Great question. First, we have a ton of respect for the work the DeepEval team is doing. That said, we took a fundamentally different approach in building Opik as an open source project. With DeepEval, if you want to log your data or use the UI, you need to use Confident AI's cloud platform (which as far as I'm aware, has no free plan). So, if you want to visualize traces, do production monitoring, labeling, etc, you can't just use the DeepEval open source library.

All of Opik's functionality, including the UI and logging, is available in the open source version. The only "features" that are inaccessible from the open source version of Opik are things that are actually features of the Comet platform.
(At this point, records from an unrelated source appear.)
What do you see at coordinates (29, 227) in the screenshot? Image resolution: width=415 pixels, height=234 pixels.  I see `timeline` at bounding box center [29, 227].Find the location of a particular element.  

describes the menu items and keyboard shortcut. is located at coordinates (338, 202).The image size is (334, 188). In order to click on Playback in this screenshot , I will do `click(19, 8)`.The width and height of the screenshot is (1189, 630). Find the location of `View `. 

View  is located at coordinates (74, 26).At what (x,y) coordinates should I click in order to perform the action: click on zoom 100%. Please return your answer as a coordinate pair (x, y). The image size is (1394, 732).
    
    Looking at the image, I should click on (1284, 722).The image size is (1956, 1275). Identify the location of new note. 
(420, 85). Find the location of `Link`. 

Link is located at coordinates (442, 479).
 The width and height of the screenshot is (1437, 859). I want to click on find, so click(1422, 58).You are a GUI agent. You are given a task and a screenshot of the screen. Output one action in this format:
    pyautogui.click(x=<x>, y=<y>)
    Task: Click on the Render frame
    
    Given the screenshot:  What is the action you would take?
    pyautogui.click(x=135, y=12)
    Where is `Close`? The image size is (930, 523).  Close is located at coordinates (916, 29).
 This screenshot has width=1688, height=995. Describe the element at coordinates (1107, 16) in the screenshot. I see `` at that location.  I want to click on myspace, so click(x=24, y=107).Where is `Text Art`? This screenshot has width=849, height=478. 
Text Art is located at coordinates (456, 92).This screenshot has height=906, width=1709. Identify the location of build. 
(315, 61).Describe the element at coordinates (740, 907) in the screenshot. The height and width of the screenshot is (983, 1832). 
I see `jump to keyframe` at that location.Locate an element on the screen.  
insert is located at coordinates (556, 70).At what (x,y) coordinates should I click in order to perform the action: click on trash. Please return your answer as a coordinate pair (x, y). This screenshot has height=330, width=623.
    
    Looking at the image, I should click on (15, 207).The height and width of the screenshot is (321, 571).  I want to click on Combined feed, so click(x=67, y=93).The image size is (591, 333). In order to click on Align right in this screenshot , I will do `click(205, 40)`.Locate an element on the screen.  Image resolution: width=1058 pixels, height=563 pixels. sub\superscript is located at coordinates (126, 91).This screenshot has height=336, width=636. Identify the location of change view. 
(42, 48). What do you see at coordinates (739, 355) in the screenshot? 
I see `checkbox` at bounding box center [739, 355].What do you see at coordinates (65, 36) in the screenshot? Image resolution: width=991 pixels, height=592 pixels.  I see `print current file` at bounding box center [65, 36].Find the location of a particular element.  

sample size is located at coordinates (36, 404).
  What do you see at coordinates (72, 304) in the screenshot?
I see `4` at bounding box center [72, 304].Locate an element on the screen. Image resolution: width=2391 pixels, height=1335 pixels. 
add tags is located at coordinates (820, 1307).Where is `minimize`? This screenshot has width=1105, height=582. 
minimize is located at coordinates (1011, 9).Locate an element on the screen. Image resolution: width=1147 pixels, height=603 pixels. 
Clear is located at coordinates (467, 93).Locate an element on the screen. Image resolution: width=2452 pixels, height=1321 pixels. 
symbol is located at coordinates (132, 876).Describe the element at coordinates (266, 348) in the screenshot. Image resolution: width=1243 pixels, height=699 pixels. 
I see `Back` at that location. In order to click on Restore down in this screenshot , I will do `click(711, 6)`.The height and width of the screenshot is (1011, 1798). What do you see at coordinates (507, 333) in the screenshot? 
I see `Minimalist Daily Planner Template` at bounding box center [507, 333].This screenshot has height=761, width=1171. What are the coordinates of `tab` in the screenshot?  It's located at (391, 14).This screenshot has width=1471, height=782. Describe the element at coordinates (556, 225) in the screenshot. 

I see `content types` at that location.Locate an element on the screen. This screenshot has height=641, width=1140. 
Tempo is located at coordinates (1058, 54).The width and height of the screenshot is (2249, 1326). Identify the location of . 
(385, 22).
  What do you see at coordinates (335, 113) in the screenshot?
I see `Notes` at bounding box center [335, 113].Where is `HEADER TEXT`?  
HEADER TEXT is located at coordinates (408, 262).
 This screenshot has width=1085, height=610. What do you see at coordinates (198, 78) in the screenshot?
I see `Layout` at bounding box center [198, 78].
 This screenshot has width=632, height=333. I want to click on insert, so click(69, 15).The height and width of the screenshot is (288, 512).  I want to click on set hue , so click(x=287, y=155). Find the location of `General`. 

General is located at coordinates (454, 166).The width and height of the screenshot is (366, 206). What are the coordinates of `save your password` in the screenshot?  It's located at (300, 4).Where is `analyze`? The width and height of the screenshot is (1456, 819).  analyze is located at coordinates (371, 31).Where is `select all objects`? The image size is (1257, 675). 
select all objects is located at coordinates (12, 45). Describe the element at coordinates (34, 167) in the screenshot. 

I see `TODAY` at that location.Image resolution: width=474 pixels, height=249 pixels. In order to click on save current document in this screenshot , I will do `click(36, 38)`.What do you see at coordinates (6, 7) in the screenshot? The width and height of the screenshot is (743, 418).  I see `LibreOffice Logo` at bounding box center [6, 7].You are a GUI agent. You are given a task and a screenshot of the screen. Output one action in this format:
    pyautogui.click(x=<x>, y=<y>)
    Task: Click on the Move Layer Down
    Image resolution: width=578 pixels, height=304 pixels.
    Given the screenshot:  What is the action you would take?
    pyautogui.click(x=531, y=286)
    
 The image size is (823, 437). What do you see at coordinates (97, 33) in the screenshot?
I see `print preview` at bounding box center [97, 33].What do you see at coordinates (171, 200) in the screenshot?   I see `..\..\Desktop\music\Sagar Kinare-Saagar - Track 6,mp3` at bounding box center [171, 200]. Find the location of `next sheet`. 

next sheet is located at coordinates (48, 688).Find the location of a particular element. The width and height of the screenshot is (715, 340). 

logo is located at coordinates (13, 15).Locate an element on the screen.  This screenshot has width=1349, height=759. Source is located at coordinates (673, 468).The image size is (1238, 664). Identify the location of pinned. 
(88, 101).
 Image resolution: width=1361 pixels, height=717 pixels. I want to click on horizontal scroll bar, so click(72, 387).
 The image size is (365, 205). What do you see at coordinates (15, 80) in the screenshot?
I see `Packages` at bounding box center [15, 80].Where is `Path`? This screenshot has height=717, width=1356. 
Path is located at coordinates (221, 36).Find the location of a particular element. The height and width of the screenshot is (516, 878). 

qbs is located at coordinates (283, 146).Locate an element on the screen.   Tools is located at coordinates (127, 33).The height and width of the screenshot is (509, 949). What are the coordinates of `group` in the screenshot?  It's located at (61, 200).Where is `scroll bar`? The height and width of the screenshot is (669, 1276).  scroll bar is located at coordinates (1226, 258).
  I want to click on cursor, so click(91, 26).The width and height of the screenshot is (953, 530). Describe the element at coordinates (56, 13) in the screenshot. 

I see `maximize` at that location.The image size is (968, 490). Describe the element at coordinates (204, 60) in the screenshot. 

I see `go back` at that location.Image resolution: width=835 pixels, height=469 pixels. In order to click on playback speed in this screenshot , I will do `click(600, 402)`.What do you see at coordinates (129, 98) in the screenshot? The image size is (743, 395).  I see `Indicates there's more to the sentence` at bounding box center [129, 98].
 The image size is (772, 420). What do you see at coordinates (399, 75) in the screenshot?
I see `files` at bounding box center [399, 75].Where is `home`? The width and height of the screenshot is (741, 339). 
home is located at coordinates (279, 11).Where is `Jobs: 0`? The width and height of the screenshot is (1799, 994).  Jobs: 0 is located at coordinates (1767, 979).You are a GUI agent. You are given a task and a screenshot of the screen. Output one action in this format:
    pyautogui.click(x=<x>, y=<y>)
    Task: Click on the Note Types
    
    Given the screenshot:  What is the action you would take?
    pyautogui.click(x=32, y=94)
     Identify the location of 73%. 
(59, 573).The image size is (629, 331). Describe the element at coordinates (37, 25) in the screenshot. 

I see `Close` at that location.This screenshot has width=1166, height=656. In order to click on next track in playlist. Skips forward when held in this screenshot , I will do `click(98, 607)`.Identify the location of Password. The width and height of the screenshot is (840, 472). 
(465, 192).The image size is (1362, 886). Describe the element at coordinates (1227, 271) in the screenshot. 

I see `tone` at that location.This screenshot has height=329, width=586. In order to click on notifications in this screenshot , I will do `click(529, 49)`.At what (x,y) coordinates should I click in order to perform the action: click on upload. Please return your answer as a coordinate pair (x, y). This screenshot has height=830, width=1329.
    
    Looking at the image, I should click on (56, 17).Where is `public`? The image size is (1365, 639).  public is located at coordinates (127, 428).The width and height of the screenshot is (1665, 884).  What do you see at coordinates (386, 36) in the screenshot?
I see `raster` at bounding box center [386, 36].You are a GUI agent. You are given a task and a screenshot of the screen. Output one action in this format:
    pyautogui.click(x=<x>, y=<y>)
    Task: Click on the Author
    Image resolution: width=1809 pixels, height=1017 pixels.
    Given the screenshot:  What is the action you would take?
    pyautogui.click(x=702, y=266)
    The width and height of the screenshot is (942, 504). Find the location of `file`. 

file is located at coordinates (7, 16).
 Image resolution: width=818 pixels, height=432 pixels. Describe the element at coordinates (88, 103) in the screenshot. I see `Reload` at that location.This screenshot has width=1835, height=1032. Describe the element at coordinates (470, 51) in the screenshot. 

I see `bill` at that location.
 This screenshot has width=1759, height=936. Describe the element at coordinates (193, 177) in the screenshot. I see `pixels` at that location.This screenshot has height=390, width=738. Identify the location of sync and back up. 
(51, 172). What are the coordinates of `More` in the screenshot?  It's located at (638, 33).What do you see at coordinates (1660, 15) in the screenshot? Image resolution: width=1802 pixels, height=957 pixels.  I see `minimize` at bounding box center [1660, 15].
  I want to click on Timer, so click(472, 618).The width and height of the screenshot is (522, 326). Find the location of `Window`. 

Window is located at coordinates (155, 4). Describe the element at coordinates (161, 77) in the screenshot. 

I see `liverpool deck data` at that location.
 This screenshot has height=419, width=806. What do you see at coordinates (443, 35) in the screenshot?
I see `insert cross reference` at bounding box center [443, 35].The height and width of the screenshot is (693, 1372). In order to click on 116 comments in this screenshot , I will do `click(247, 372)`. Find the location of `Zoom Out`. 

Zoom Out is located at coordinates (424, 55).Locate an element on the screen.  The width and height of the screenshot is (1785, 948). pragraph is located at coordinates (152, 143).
For example, Comet Artifacts allow you to store your datasets as versioned assets, preserved as an immutable series of snapshots, which automatically track any experiments they've been a part of in order to preserve their full data lineage. You can use Opik with Artifacts, but that will require a free Comet account. Any Opik-specific feature, however, is fully available in the open source version.